Segundo o Ministério Público do Trabalho, os 42 trabalhadores viviam em alojamentos precários, sem alimentação decente e transporte adequado, e haviam sido forçados a se endividar em estabelecimentos comerciais no local de trabalho.
CONTROLE EXTERNO
No ano passado, a Cosan recorreu à Justiça e conseguiu uma liminar que a excluiu da lista. Com o acordo fechado no fim do ano, a AGU (Advogacia-Geral da União) abre mão do direito de recorrer contra a liminar que beneficiou a Cosan.
Em troca, a empresa se comprometeu a tomar medidas para evitar a repetição de casos semelhantes ao de 2007. A Cosan prometeu aprimorar mecanismos internos de fiscalização e se submeter a controles externos.

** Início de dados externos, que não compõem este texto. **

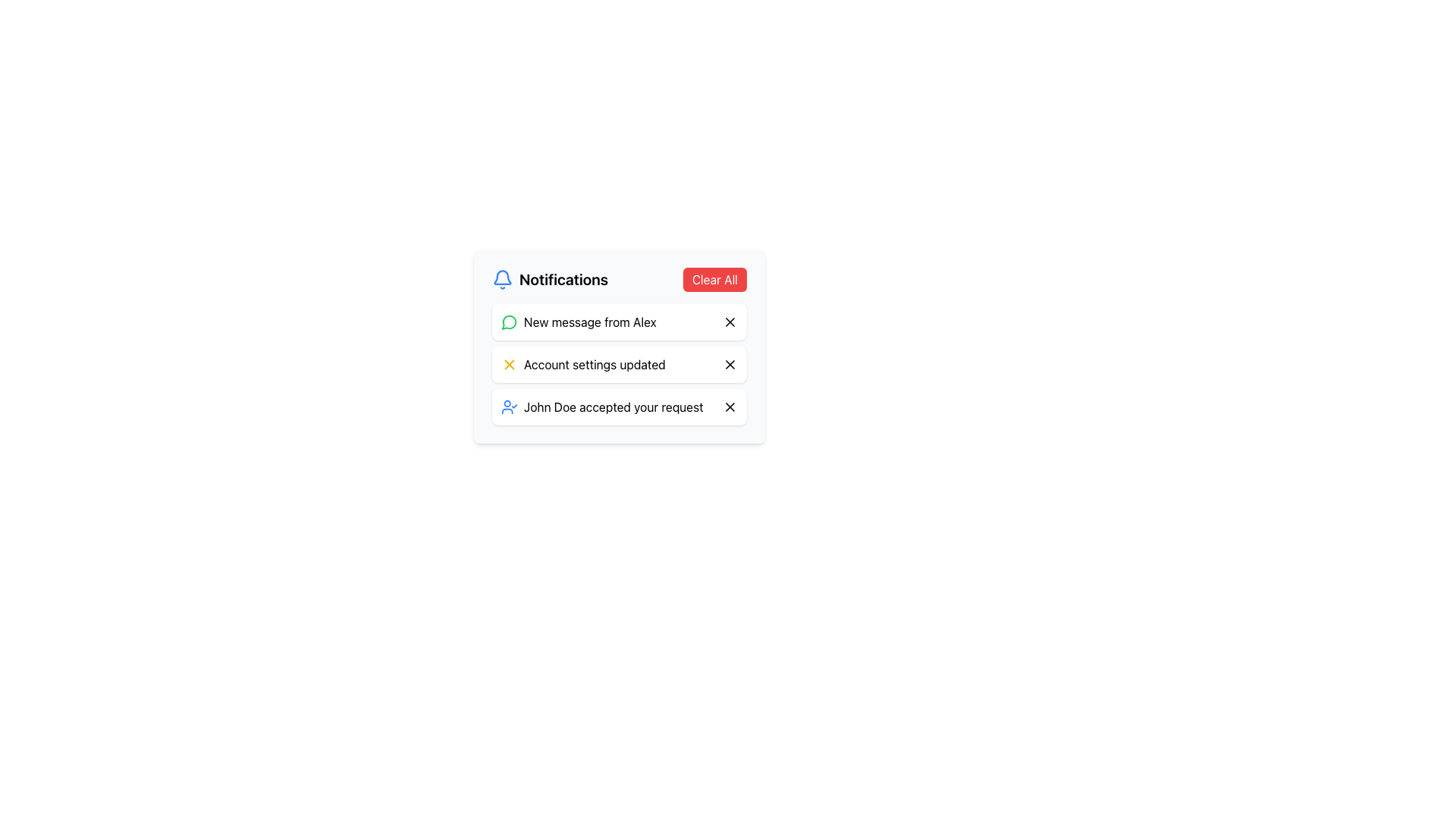 This screenshot has width=1456, height=819. What do you see at coordinates (563, 280) in the screenshot?
I see `the Text Label that serves as the header for the notification panel, positioned centrally between the bell-shaped icon and the 'Clear All' button` at bounding box center [563, 280].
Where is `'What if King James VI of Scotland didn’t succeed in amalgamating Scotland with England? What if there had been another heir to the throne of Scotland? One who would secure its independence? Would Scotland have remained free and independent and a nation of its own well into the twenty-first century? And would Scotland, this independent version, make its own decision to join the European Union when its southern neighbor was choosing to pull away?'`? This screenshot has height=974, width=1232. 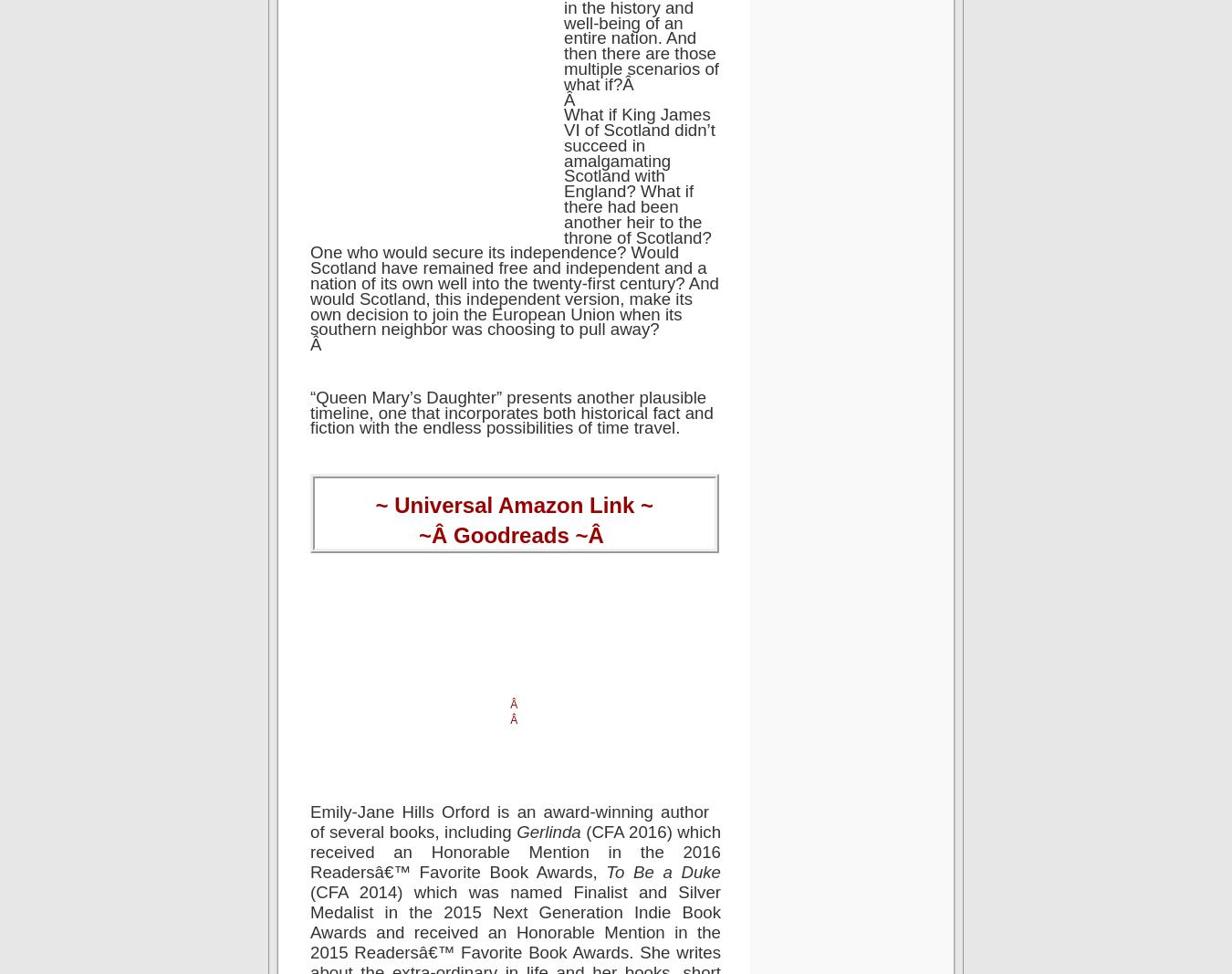 'What if King James VI of Scotland didn’t succeed in amalgamating Scotland with England? What if there had been another heir to the throne of Scotland? One who would secure its independence? Would Scotland have remained free and independent and a nation of its own well into the twenty-first century? And would Scotland, this independent version, make its own decision to join the European Union when its southern neighbor was choosing to pull away?' is located at coordinates (513, 221).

Foi a própria Cosan que tomou a iniciativa de propor o acordo à AGU. Conhecido como TAC (Termo de Ajustamento de Conduta), o acordo ainda precisa ser homologado pela Justiça do Trabalho.
Esta foi a primeira vez que o governo fez um acordo desse tipo. Empresas que foram excluídas da lista do Ministério do Trabalho no passado só tiveram sucesso depois de recorrer aos tribunais. Na maioria das vezes, a AGU recorreu e derrubou as liminares favoráveis às empresas.
O advogado-geral da União, Luís Inácio Adams, reconheceu que a preocupação dos defensores da lista é "legítima", mas afirmou que o acordo com a Cosan tem caráter "excepcional" e disse que o governo não pretende virar um "balcão de TACs".
A Cosan foi incluída na lista do Ministério do Trabalho em 31 de dezembro de 2009 e conseguiu a liminar que a excluiu do cadastro apenas oito dias depois. O juiz que a concedeu concluiu que as infrações apontadas pelo ministério não bastavam para caracterizar o trabalho escravo.
No ano passado, a Cosan concordou em desembolsar R$ 3,4 milhões por não cumprir três acordos semelhantes ao que assinou com a AGU, firmados anteriormente com o Ministério Público do Trabalho. O dinheiro serviu para custear serviços de saúde e equipamentos de proteção para trabalhadores.
OUTRO LADO
O governo federal afirmou que o acordo com a Cosan não muda seu compromisso de combater o trabalho escravo no país nem indica uma tendência em flexibilizar a "lista suja".
"A lista é um instrumento importante, será mantido. A AGU não vai se tornar um balcão de TACs", afirmou Luís Inácio Adams, chefe da AGU (Advocacia-Geral da União), que negociou e assinou o acordo.
Ele disse que o TAC (Termo de Ajustamento de Conduta) ocorreu devido a uma situação "excepcional".
Para Adams, a análise da autuação da Cosan de 2007, que a levou para o cadastro, mostra um "conjunto de fatores que indicam a não intencionalidade" em submeter seus trabalhadores à situação análoga à escravidão.
Dentre esses fatores, disse, está o fato de que a responsabilidade pelas condições encontradas pelos fiscais era de uma empresa terceirizada pela Cosan. Esse tipo de alegação é comum entre membros da lista.
Adams disse haver "chances pequeníssimas" de outras empresas conseguirem o acordo que a Cosan conseguiu. "Eles [empresas da "lista suja"] não têm o direito inalienável de conseguir um TAC", afirmou.
Por meio de sua assessoria de imprensa, a Cosan informou "que nada tem a dizer sobre o dito acordo, e reforça que todos os atos judiciais referentes ao processo […] são praticados dentro dos critérios do segredo de Justiça, de modo que não podem ser públicos sem prévia […] autorização judicial".
A empresa afirmou também que sua saída do cadastro foi apenas referendada pelo governo, uma vez que a Justiça já havia reconhecido esse direito.
"A Cosan […] foi excluída da lista […] por meio de medida liminar proferida pelo Poder Judiciário em 8 de janeiro de 2010. Essa medida liminar foi confirmada por sentença judicial. Dessa maneira, o próprio Poder Judiciário já confirmou a exclusão da Cosan […] da referida lista", disse em nota.
A empresa afirma seguir a legislação trabalhista e dar a seus funcionários condições dignas de trabalho.